In this case, at first, we considered the diagnosis of cervical endometriosis due to the elevation of the patient’s CA-125 and the ultrasonography indicating the cyst with dense punctate echoes inside. We are thankful that the results of the cervical HPV test and the liquid-based cytology examination were clear, allowing us to provisionally exclude malignancy at the initial stage of diagnosis. If the results of these 2 tests are problematic, we prefer the diagnosis of malignancy before surgery. Therefore, we still think that it is difficult to determine the diagnosis of cervical endometriosis before surgery.

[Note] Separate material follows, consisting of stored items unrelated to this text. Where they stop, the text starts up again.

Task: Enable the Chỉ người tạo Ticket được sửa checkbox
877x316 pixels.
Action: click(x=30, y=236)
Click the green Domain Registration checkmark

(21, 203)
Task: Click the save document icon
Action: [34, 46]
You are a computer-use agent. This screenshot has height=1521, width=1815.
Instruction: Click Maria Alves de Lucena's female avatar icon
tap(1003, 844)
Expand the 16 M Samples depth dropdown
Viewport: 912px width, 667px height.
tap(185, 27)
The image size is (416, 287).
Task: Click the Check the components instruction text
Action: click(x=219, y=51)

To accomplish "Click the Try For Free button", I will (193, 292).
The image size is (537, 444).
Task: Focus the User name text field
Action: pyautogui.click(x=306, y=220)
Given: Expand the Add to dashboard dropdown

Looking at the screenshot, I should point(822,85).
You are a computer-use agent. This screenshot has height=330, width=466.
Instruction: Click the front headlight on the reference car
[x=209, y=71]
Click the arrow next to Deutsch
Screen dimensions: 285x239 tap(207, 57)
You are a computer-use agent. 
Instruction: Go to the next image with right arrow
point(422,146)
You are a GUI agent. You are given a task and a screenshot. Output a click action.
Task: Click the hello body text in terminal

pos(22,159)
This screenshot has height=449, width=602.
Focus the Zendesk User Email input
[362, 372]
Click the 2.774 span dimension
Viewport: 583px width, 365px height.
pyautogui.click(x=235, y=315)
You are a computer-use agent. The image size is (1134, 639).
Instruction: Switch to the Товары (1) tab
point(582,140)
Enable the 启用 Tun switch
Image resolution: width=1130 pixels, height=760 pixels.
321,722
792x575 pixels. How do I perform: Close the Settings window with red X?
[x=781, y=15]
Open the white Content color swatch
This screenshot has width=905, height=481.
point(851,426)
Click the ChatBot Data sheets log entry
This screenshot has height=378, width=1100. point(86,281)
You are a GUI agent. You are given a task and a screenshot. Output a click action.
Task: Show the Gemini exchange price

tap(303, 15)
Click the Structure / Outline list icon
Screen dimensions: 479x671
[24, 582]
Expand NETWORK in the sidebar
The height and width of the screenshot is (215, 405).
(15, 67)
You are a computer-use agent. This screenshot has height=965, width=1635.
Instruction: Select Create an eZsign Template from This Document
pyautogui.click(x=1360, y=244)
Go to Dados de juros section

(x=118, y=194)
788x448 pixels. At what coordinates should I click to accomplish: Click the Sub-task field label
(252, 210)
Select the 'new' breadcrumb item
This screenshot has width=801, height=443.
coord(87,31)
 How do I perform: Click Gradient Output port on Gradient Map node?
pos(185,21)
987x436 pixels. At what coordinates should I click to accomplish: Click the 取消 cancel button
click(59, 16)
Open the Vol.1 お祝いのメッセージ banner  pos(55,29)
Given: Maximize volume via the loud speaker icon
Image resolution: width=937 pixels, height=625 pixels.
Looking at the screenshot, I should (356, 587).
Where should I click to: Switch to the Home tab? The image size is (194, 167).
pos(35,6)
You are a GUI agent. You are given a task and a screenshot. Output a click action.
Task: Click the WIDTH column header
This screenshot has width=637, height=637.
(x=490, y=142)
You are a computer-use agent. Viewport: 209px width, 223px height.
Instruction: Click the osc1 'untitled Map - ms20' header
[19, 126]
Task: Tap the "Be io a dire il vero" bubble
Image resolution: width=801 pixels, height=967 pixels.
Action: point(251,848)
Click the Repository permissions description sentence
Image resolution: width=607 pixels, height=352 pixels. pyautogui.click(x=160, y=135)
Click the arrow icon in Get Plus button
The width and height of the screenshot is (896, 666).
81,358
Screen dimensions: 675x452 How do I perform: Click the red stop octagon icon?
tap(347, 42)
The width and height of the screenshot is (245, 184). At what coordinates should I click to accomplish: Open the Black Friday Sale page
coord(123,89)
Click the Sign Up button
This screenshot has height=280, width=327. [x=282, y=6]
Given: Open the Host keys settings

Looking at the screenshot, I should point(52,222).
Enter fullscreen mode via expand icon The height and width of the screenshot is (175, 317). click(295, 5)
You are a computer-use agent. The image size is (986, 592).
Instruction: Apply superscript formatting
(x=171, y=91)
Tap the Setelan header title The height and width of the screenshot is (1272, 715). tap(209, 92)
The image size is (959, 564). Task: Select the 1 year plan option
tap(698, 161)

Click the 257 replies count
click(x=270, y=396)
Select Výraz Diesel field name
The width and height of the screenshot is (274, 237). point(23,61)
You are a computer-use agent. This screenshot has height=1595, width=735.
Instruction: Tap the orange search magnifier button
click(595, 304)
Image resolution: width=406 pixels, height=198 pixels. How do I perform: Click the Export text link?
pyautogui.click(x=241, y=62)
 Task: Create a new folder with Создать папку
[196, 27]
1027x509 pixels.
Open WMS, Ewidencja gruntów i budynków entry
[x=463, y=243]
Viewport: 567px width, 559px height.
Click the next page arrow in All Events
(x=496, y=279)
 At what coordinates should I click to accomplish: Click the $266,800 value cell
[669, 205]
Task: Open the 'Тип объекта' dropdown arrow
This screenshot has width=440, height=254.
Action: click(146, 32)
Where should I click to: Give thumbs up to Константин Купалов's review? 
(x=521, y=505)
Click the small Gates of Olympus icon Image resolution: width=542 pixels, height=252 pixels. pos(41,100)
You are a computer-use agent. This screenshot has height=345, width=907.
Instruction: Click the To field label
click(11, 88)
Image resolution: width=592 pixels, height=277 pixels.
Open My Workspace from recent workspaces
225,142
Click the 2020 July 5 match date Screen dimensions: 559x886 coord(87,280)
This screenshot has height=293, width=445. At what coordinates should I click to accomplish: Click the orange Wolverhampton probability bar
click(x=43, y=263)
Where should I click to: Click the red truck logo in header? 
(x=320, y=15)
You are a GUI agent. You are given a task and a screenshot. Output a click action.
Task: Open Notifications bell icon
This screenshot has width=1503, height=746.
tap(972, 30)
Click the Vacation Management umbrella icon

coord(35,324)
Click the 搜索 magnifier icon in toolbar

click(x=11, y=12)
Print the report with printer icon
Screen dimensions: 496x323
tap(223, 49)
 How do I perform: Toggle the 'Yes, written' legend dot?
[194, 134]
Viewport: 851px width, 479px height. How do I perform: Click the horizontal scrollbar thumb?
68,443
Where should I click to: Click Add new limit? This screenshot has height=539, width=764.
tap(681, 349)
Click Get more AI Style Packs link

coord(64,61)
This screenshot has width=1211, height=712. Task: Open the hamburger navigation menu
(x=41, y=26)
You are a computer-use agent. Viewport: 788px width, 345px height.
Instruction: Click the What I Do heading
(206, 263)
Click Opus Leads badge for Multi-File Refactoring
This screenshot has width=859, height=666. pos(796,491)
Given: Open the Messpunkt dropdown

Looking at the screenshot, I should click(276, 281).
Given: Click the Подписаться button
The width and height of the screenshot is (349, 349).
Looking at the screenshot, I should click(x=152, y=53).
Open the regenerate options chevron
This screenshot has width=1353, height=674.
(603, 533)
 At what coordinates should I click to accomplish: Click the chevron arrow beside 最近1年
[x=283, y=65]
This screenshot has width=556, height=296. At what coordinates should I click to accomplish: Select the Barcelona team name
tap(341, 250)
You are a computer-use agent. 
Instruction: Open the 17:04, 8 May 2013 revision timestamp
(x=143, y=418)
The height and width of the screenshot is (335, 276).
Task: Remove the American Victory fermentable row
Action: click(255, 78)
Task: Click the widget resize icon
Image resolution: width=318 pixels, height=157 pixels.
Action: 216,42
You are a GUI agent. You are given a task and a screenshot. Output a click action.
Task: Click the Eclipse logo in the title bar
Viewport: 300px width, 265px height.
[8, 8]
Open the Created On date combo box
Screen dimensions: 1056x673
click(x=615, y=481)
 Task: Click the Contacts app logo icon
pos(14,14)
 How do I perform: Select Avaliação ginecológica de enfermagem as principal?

In the confirmed case reports from the past 5 years, 1 patient sought treatment for recurrent chronic pelvic pain, and after multiple surgeries, was finally diagnosed, with the final pathology report indicating adenomyosis and a cervical endometriotic cyst. Previous studies have shown that patients with adenomyosis often have coexisting pelvic endometriosis, so we consider the occurrence of cervical endometriosis in this patient may be due to the progression of adenomyosis [6]. Another case report described 2 patients who experienced symptoms of massive bleeding due to rupture of a cervical endometriotic cyst. One patient underwent uterine artery embolization, conservative treatment after blood transfusion, and took oral Dienogest for 9 months, without recurrence [7]. Our reported patient also received oral Dienogest treatment, with no recurrence, which can provide a reference for future treatment of patients with cervical endometriotic cysts. Another patient underwent emergency abdominal surgery and hysterectomy after blood transfusion, with postoperative pathology confirming a cervical endometriotic cyst [7]. The present case proves the importance of early identification and management of potentially dangerous symptoms in the treatment strategy of cervical endometriosis. This not only requires a high degree of clinical vigilance from doctors but also the use of modern imaging technology and histopathological examination to make timely and correct diagnoses and treatment decisions. Baoxuan Li and others reported a patient with endometrial-like cancer invading the cervix, with clinical symptoms of abdominal pain, diarrhea, and intermittent fever, who was postoperatively confirmed to have a family history of Lynch syndrome [5]. This case reminds us that for patients considered for diagnosis of cervical endometriotic cysts, further detailed evaluation combining biochemical tests, imaging examinations, and necessary pathological examinations is still needed to rule out malignant lesions, especially in patients with a family history of Lynch syndrome.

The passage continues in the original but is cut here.